-- begin ITEMS --

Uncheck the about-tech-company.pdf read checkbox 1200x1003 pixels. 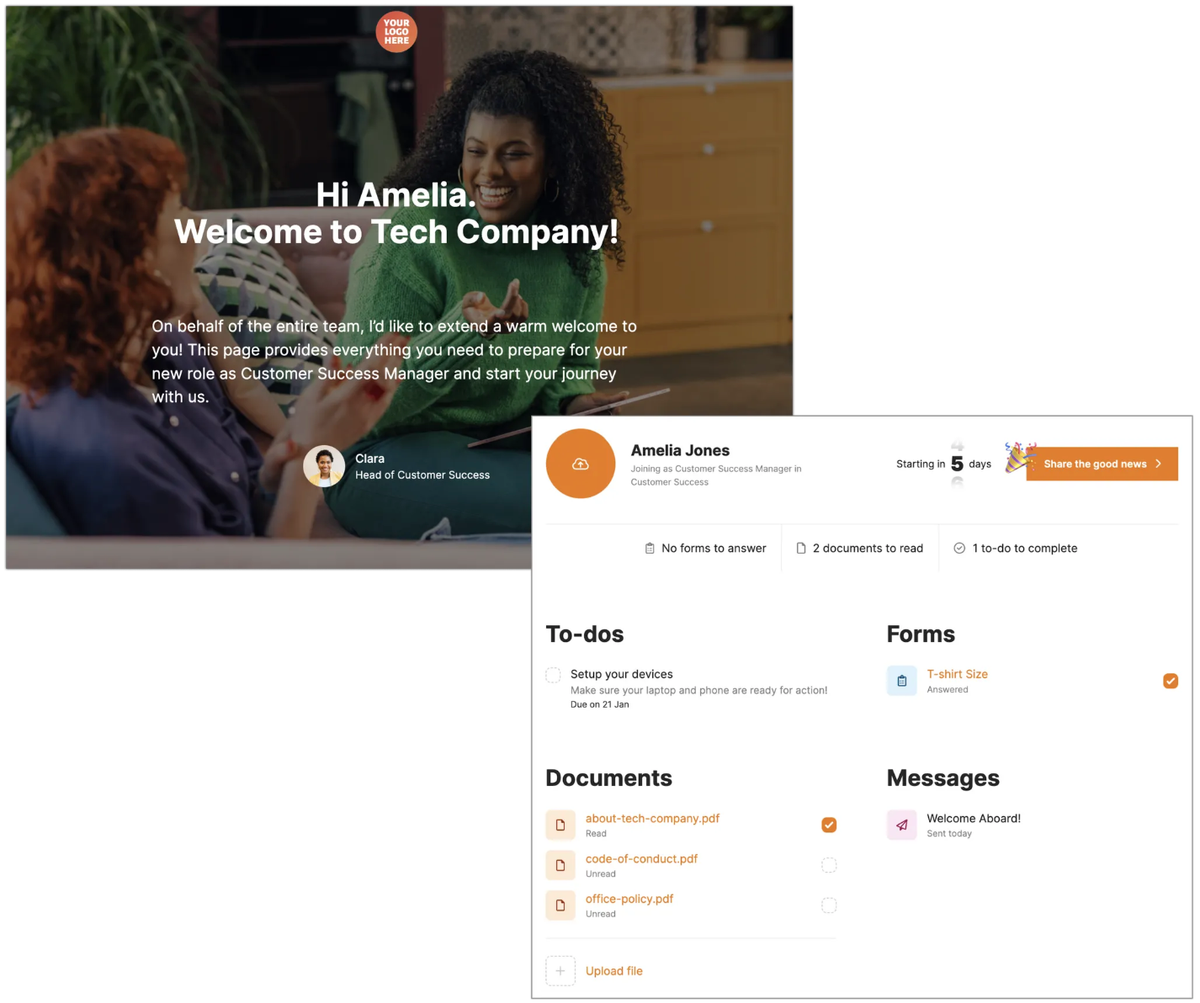(829, 825)
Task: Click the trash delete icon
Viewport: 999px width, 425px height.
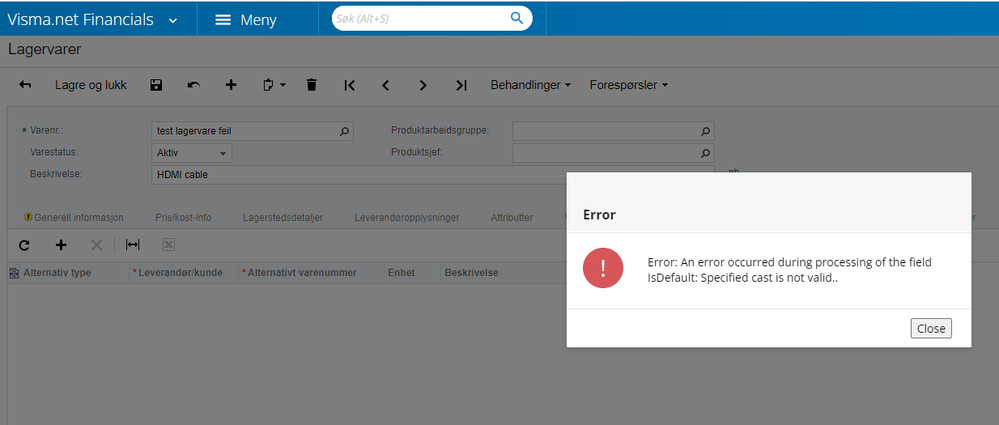Action: (312, 85)
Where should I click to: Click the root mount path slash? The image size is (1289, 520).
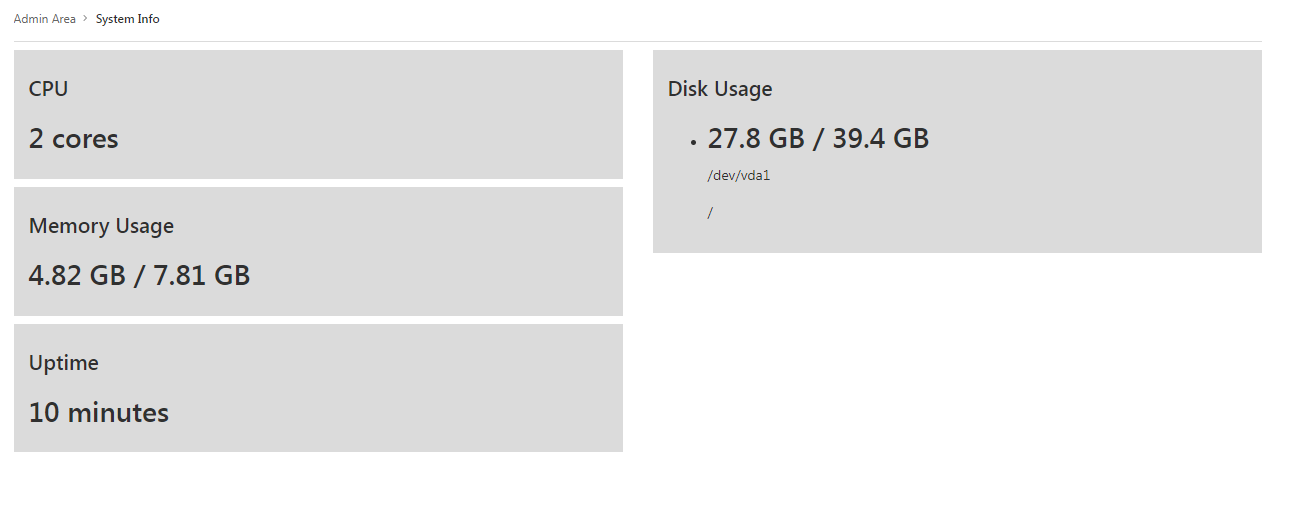(710, 213)
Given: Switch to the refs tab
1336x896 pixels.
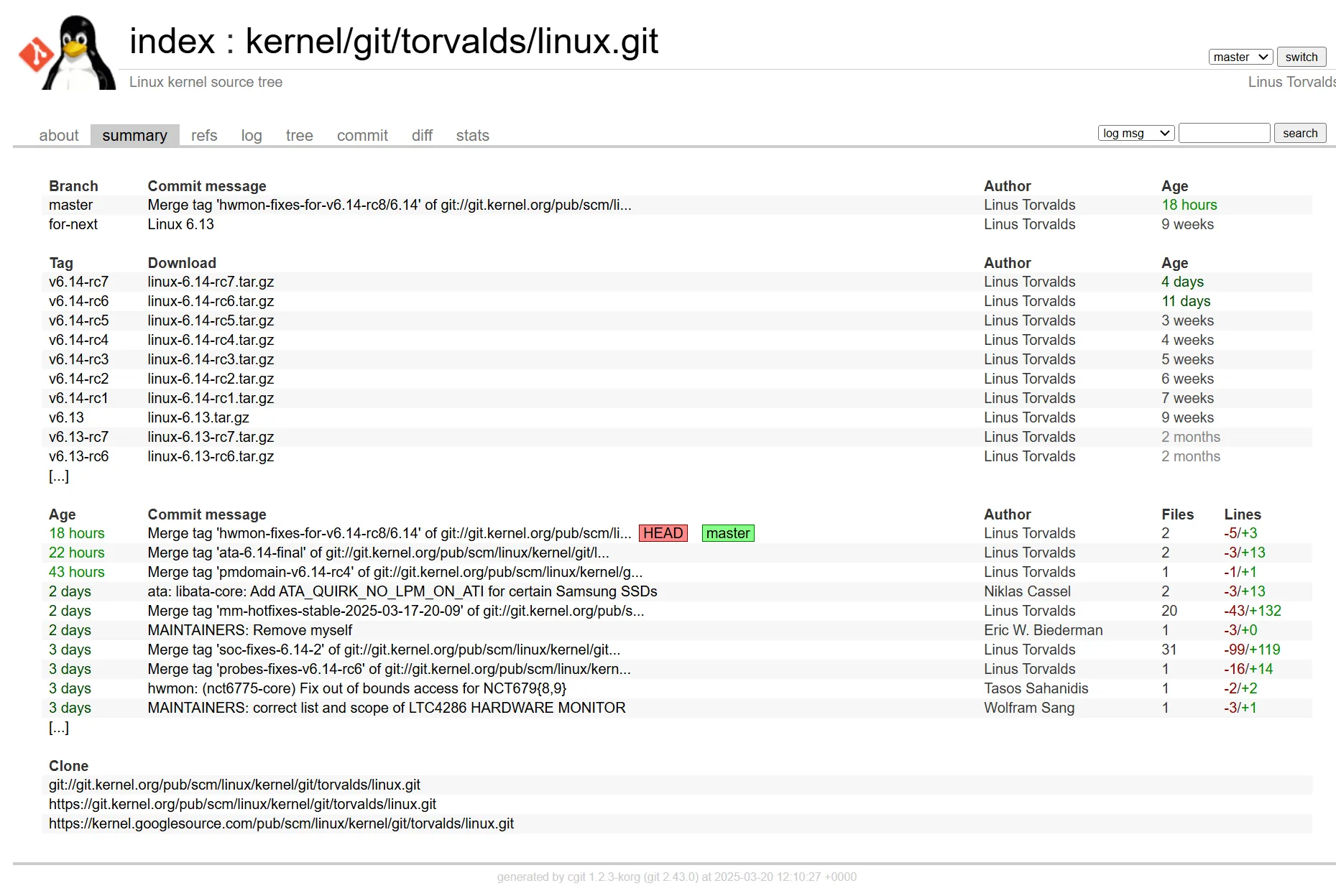Looking at the screenshot, I should [x=203, y=135].
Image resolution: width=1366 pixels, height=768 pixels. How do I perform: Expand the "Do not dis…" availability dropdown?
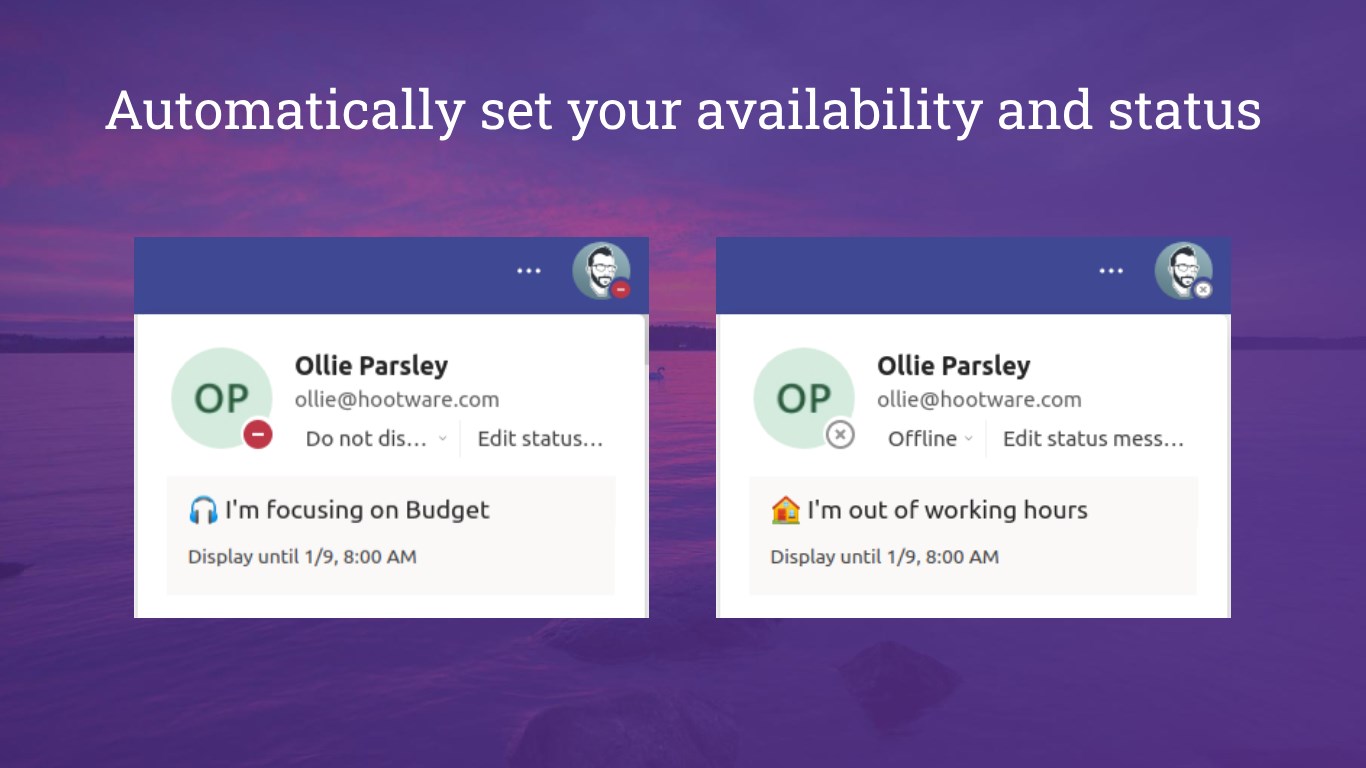point(376,439)
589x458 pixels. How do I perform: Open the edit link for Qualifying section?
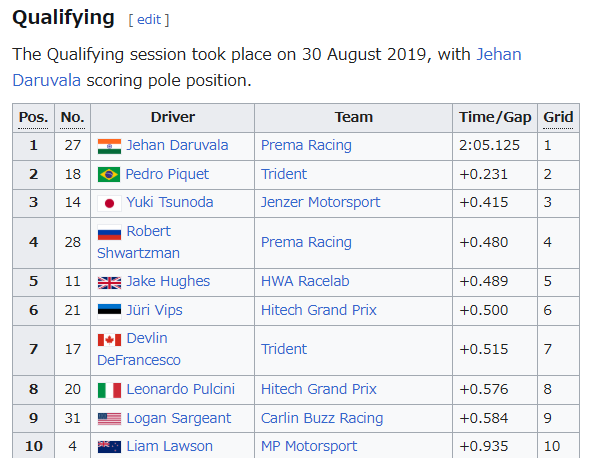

-- end ITEMS --

### [WHAT IS REQUIRED]
Turn the lines of the items into a Markdown table with the columns Row and Line, starting at the line that contains "Image resolution: width=1366" and ending at the last line of the items. Leave out blank lines and pictures.

### [COMPLETE RESPONSE]
| Row | Line |
|---|---|
| 1 | Image resolution: width=1366 pixels, height=768 pixels. How do I perform: Expand the "Do not dis…" availability dropdown? |
| 2 | point(376,439) |
| 3 | 589x458 pixels. How do I perform: Open the edit link for Qualifying section? |